→ **Collected data**
________________________________________
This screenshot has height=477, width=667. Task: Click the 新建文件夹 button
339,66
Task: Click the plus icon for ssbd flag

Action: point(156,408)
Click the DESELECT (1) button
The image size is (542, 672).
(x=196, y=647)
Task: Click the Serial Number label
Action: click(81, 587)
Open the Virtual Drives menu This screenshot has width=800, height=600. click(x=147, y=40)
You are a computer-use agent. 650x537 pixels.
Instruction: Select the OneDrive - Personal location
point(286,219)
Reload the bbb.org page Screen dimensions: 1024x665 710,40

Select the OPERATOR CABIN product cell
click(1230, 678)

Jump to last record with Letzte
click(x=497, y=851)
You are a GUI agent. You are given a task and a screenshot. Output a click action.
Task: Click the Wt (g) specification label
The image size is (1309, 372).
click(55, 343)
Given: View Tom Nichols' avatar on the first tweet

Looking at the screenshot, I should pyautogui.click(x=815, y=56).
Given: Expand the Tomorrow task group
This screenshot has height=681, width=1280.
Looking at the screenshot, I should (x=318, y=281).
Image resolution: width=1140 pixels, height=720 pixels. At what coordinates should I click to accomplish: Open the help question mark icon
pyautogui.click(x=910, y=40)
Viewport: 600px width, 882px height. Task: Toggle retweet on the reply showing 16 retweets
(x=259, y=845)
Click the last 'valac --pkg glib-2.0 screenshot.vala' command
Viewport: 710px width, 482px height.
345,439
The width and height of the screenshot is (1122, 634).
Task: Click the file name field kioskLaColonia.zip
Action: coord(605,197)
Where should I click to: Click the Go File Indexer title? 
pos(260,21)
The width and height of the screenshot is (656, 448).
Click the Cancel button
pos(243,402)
________________________________________
Lines that include the word "agent" are to be extracted from the data above.

You are a computer-use agent. 650x537 pixels.
You are a GUI agent. You are given a task and a screenshot. Output a click action.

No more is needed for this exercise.